- _Data lines_
============

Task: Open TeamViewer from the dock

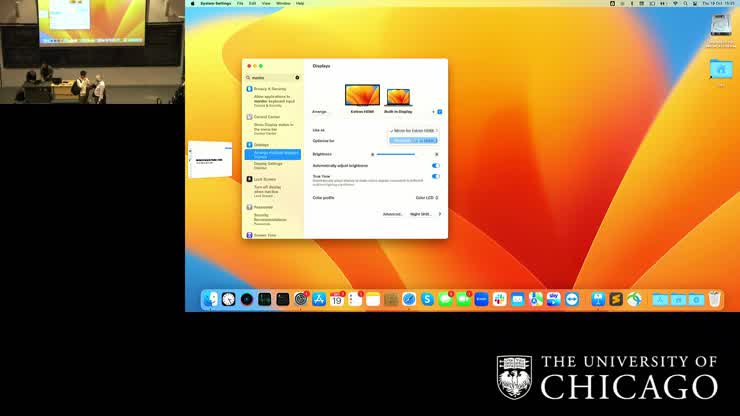Action: click(x=571, y=299)
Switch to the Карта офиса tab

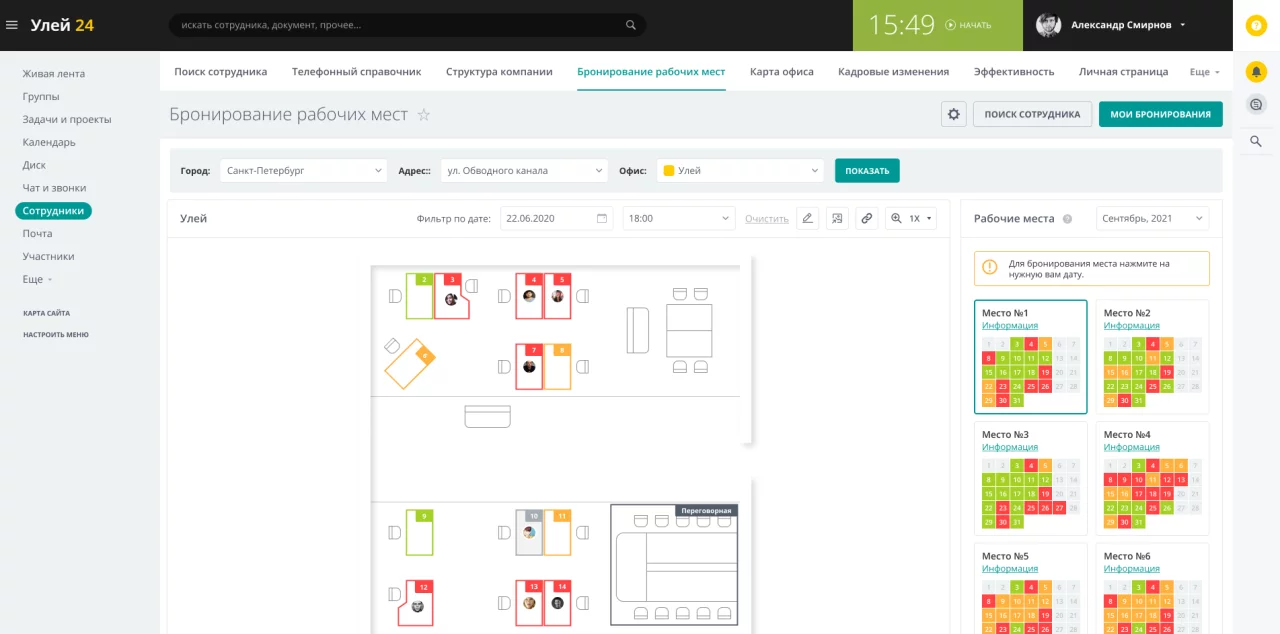[781, 72]
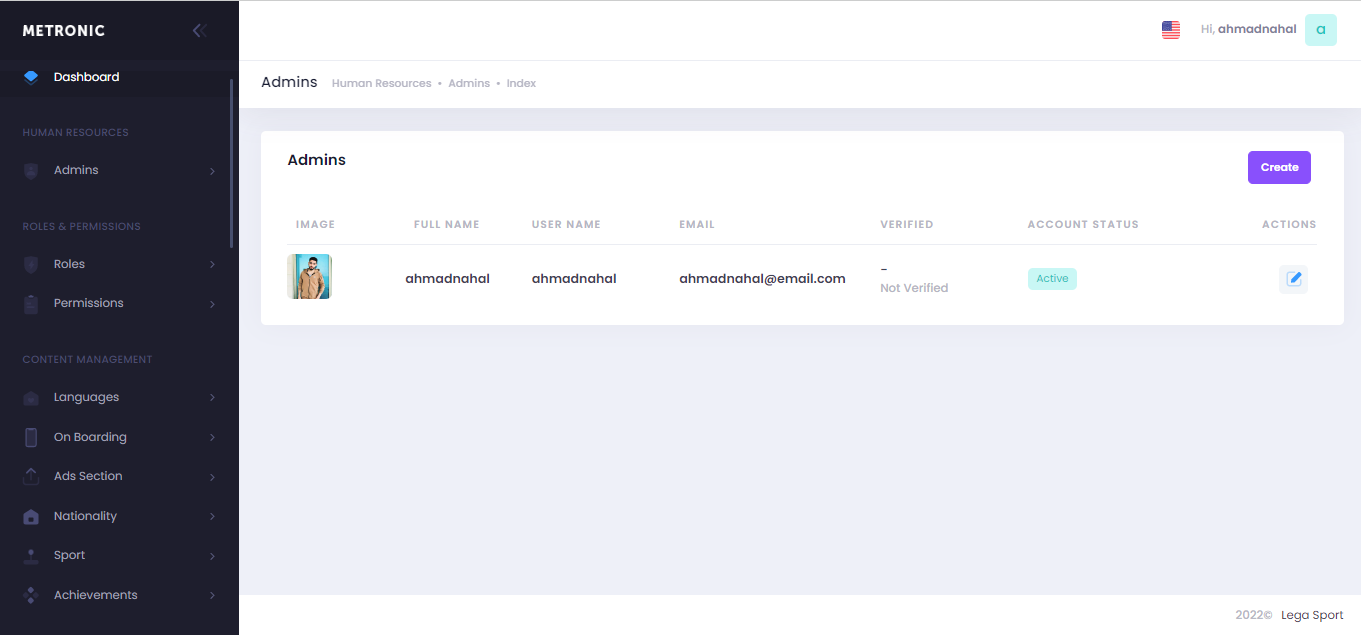Click the Ads Section upload icon
Image resolution: width=1361 pixels, height=635 pixels.
click(x=31, y=477)
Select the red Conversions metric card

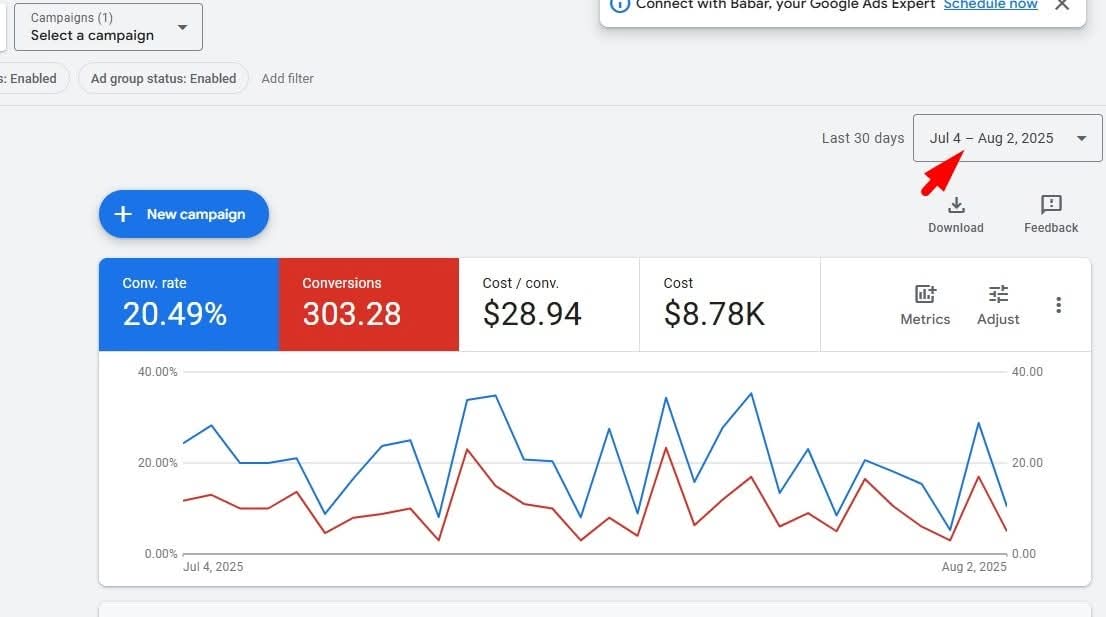[368, 304]
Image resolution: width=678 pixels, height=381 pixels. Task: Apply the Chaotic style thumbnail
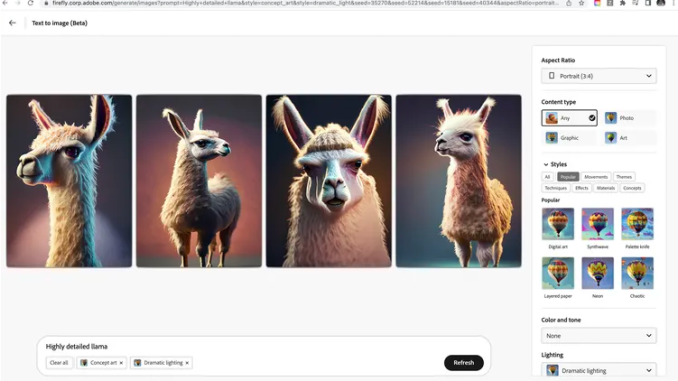click(x=637, y=273)
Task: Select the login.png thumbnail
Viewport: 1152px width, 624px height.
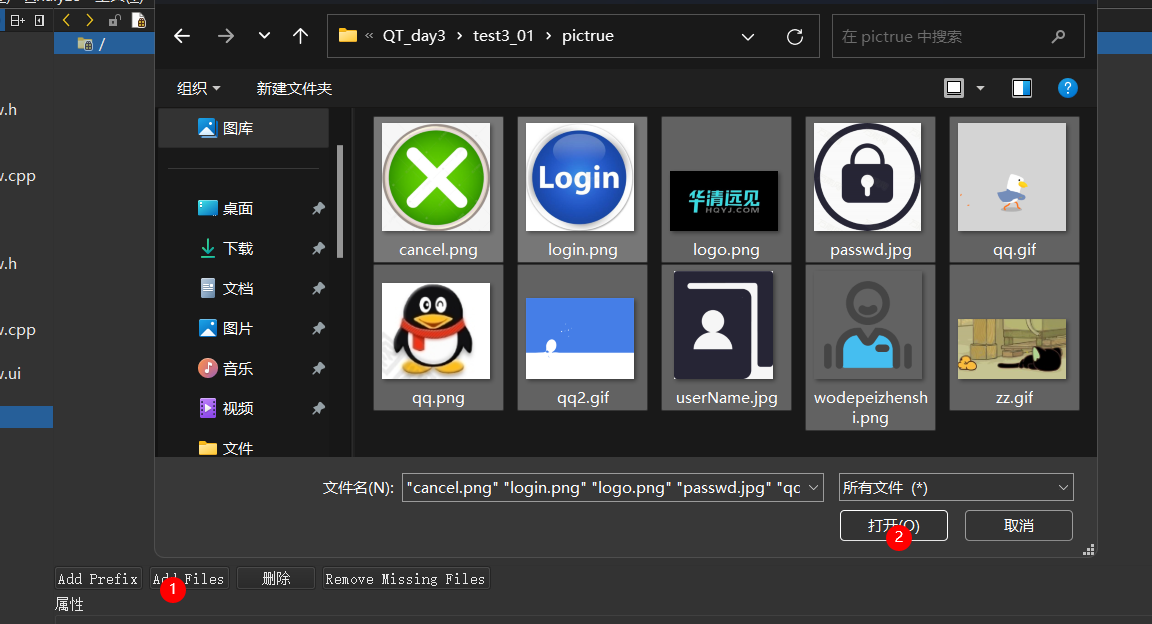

============

- _Problem requirements_
Copy the text of every item above word for word, leaving out the pictures.

- _Answer in full_
Task: Open TeamViewer from the dock

Action: click(x=571, y=299)
Switch to the Карта офиса tab

[781, 72]
Click the Ads Section upload icon
Image resolution: width=1361 pixels, height=635 pixels.
click(x=31, y=477)
Select the red Conversions metric card

[368, 304]
Image resolution: width=678 pixels, height=381 pixels. Task: Apply the Chaotic style thumbnail
click(x=637, y=273)
Task: Select the login.png thumbnail
Viewport: 1152px width, 624px height.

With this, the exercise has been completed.